A proposal from Research Councils UK to make it mandatory for papers arising from council-funded research to be ‘deposited in openly available repositories (either institutional or subject-based) at the earliest opportunity’ could be the tipping point that takes open access into the mainstream, according to Professor Stevan Harnad of Southampton University.
RCUK’s position, if it becomes policy, would apply to all grants awarded from 1 October 2005.
Harnad, director of the Cognitive Sciences Centre at the University of Southampton and champion of the self-archiving approach to open access, explained the significance of proposals such as RCUK’s.

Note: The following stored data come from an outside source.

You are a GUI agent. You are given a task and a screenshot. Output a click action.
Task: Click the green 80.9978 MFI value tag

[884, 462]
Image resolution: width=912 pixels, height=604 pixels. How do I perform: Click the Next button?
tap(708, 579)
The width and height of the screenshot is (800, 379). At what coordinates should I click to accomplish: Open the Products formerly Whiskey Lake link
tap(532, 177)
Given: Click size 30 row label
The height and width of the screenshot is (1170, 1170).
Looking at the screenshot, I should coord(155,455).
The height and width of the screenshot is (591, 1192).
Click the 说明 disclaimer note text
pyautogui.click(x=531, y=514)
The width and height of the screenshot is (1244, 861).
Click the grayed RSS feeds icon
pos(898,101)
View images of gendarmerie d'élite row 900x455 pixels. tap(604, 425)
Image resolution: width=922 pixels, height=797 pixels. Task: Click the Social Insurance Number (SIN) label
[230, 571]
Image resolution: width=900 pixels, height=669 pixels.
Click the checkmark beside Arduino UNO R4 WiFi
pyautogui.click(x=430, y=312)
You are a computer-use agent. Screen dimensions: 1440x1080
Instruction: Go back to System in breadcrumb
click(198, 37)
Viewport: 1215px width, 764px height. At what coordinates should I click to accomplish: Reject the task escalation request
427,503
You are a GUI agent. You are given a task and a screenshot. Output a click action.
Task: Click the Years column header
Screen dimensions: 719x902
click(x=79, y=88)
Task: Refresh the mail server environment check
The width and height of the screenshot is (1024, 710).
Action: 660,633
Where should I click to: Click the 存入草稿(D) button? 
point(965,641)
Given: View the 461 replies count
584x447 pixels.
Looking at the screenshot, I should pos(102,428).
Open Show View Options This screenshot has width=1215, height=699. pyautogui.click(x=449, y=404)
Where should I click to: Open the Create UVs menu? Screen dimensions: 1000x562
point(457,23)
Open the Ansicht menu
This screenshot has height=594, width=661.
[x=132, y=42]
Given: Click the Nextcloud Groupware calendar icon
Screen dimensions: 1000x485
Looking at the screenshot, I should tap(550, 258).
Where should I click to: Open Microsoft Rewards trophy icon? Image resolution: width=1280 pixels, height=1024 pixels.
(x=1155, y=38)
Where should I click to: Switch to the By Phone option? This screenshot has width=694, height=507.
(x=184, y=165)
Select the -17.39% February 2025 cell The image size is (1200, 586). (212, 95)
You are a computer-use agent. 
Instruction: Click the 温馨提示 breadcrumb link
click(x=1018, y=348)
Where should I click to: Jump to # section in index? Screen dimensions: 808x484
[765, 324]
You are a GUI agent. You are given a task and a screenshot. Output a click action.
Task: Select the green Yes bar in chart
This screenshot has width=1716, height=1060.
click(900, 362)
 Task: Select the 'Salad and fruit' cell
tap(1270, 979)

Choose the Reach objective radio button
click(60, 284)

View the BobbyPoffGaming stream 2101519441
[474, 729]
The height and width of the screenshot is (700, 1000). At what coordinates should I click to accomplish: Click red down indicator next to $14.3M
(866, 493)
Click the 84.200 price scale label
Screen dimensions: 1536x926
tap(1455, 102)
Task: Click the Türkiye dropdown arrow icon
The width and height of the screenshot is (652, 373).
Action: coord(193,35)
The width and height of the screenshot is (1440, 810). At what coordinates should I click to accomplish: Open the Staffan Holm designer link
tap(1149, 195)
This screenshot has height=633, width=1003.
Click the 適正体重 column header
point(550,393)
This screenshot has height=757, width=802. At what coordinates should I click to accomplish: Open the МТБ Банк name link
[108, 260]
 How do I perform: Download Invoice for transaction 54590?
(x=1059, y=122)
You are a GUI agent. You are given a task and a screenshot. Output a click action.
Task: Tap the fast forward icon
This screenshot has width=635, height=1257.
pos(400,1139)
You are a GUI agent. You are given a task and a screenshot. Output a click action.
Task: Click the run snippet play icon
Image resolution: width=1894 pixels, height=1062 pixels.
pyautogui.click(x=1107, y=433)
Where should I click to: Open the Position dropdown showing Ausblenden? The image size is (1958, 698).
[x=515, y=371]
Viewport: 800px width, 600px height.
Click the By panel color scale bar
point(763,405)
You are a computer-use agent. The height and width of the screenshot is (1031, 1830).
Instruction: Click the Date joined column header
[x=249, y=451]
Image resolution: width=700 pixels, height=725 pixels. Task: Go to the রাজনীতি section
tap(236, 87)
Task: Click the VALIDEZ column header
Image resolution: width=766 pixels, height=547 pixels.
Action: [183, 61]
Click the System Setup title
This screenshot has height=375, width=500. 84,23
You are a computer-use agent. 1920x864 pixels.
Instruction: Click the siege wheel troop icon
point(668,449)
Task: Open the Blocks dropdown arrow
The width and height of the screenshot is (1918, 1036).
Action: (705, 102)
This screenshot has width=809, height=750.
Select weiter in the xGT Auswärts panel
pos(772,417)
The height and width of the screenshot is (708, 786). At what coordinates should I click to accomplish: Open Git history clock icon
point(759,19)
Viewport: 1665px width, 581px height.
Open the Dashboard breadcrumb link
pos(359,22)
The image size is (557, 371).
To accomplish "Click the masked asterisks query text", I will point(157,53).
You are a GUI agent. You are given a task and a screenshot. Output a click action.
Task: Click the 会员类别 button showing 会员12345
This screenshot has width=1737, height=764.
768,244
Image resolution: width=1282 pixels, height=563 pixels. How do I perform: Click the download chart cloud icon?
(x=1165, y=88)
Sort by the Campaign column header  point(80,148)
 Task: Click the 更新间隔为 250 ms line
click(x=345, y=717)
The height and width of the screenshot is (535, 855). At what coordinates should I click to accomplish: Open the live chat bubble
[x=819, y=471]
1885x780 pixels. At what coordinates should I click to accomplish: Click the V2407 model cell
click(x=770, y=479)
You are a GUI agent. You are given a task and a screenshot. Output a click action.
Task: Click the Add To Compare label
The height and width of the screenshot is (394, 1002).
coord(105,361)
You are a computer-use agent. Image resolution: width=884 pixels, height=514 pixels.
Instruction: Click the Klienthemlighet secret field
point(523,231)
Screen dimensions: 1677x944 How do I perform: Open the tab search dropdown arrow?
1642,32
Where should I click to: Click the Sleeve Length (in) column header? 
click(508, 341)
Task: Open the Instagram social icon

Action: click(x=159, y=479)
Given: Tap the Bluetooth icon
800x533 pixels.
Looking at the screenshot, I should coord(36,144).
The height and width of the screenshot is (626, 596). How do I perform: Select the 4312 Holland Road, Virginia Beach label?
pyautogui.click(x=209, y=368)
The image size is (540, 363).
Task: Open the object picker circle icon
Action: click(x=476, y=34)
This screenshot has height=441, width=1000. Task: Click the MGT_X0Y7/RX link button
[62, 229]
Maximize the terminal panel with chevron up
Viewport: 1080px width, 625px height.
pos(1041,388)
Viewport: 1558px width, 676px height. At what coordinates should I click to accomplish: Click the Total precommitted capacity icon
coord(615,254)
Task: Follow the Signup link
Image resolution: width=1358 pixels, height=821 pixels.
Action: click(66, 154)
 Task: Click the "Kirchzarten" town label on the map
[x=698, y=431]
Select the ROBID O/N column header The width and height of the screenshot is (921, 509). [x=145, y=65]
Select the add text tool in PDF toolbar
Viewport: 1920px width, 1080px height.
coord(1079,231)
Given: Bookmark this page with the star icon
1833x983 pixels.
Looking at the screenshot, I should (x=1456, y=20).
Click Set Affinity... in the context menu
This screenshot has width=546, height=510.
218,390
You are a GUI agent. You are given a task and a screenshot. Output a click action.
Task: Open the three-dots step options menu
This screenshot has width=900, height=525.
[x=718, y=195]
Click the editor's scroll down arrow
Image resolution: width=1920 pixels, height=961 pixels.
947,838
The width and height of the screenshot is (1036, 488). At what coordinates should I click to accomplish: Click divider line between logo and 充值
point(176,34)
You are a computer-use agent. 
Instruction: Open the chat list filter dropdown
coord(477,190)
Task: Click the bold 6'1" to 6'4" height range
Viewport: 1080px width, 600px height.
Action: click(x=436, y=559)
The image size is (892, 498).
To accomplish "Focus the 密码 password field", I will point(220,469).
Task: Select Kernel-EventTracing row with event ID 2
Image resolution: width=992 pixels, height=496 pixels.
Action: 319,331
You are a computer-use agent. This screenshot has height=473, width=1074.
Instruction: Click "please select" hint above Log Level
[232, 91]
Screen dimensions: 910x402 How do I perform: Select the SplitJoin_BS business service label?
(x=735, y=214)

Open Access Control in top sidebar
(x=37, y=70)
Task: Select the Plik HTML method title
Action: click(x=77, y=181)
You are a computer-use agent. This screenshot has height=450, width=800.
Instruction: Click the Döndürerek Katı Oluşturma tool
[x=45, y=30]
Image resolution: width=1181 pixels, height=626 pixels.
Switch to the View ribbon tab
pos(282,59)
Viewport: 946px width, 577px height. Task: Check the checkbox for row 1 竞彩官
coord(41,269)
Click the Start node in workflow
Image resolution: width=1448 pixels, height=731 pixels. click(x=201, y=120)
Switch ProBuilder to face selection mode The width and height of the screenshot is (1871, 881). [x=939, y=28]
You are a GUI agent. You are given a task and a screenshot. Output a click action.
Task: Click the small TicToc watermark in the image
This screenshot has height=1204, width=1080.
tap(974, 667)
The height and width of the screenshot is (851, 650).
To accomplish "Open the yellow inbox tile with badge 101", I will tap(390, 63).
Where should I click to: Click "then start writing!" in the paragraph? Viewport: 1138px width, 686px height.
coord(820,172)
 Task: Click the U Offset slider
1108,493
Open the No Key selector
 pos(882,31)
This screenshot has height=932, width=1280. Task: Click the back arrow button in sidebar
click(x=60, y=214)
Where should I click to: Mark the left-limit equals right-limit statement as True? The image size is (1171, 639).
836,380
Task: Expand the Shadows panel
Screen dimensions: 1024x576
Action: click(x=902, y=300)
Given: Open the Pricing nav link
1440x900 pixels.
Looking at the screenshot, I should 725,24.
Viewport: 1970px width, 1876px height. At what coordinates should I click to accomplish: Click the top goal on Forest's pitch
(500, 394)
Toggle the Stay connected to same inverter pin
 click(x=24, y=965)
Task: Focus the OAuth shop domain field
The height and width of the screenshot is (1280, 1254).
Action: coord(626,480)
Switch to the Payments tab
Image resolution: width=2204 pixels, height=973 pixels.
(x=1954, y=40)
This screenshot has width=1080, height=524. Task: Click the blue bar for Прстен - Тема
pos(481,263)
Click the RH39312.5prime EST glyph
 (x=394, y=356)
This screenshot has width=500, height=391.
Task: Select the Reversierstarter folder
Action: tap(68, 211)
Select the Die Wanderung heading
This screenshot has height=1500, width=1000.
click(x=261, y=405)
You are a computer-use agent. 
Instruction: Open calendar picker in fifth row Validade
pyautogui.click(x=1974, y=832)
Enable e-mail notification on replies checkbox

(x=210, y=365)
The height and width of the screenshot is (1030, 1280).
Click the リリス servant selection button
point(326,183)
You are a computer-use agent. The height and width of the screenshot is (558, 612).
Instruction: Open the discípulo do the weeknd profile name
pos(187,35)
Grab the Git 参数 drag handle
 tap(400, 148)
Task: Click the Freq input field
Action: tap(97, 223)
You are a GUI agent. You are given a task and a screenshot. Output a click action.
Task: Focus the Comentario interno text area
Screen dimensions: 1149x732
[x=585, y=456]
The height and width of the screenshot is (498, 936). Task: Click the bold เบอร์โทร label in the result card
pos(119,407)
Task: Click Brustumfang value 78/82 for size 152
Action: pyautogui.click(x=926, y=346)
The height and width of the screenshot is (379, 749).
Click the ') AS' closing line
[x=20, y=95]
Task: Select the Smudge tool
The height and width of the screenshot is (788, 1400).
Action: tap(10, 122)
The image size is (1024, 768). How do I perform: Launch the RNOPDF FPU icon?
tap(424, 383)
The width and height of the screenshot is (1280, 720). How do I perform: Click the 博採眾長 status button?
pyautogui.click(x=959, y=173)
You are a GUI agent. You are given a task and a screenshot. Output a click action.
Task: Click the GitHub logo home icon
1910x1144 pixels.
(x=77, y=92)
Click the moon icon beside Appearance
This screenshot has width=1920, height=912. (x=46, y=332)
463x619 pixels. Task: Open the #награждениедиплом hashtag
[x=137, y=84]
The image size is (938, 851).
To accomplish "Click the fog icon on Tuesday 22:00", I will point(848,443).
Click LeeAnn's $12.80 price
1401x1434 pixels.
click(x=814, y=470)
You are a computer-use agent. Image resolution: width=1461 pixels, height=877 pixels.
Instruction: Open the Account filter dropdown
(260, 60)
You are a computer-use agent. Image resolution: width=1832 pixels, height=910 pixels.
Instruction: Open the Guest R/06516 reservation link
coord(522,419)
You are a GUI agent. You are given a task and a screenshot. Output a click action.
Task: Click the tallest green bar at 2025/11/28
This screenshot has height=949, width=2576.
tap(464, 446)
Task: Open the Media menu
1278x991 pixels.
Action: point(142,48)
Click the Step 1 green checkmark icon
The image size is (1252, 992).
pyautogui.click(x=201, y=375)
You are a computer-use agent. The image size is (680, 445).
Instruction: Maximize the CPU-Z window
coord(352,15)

Only 15 per cent of the two and a half million articles published each year in peer-reviewed journals are currently self-archived, Harnad pointed out. The reason that this figure is not greater, he revealed, is the attitudes of researchers. ‘Many say they are busy. The fact is that their priorities are decided by their obligations. They will self-archive when their employer says they must.’
‘And’, he added, ‘if the UK moves first, all the rest of the dominoes [meaning other countries] will fall.’
The RCUK is not the first funder to use its leverage to promote open access: the Wellcome Trust – which funds £400 million worth of UK biomedical research each year – announced that from 1 October, all papers from new research projects must be deposited in the US repository PubMed Central or the UK PubMed Central (once created) within six months of publication. Existing grant holders will be bound by the same rules from 1 October 2006.
Implications
The implications of a global ‘domino effect’, should it happen, are far-reaching. Not only will UK researchers have free access to much of the world’s published research material, so will researchers in developing countries where institutions may struggle to pay subscription fees for traditional toll-based journals.
Melissa Hagemann of the Open Society Institute in New York agreed that open access could bridge the knowledge divide: ‘Open access will allow scientists and academics in developing and transition countries to not only access the vital material that they need to conduct their research, but also to more efficiently contribute their important work to the global research community.’
Some major reshuffling will be required before global open access can become a self-sufficient system, however. The self-archiving route, however likely to offer the fastest results, still relies on the peer-review services of commercial and society journal publishers (as well as the newer, less numerous open access journals). But when funding agencies stipulate archiving in a third-party repository, they could prevent researchers from publishing in many toll-access journals, dramatically curtailing their choices.
Marike Westra of Elsevier explained. ‘Most publishers’ current policies, including Elsevier’s, explicitly prohibit public posting to third party web sites such as PubMedCentral. Currently, a very small number of publishers allow what Wellcome is proposing … authors will then have the choice of publishing in only one per cent of all publications,’ she said.